Par leurs discours et leurs propositions de programme, les professionnels du champ médiatique produisent de multiples figures de téléspectateur, plus ou moins déterminées socialement. Il y a celles qui émanent des enquêtes d’audience, et celles qui participent de la construction identitaire des publics médiatiques et de leurs rapports aux médias. Ainsi, dans les années 1950, le téléspectateur est-il plutôt présenté comme populaire et enthousiaste par les dirigeants de la RTF : « Avide de s’instruire, mais aussi amateur de distractions bon-enfant, il regarde avec enthousiasme ce que les réalisateurs lui “offrent” » (Poels, 2015). La décennie suivante, la possession d’un poste de télévision s’inscrit dans un mouvement de standardisation des comportements, induit par l’avènement de la société de consommation et des loisirs. Être téléspectateur indique alors l’appartenance à un univers socioculturel, celui du « Français moyen ». Avec le développement de la publicité, la figure du consommateur domine progressivement et durablement le champ des représentations professionnelles du téléspectateur, malgré quelques résistances ici ou là. En parallèle, c’est la figure de la diversité qui s’impose après le mythe fondateur du grand public, et à la faveur notamment de l’accroissement des statistiques (Souchon, 1990). Le téléspectateur est également défini comme celui qui se reconnaît dans les programmes télévisuels, qui en accepte les « promesses », qui, parce qu’il s’identifie, est le « témoin » de sa vie présentée à l’écran (Jost, 2001).

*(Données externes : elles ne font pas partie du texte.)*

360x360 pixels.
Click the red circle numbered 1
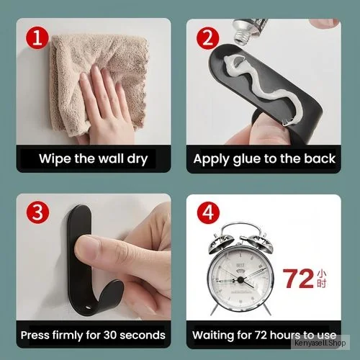pos(37,38)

Les critiques de télévision participent aussi à la production de définitions des téléspectateurs, comme l’expliquent Jérôme Bourdon et Jean-Michel Frodon (2003). Une illustration en est la figure du téléspectateur manipulé, répandue dans la presse française au moment de la diffusion des premiers programmes de télé-réalité (Nadaud-Albertini, 2013).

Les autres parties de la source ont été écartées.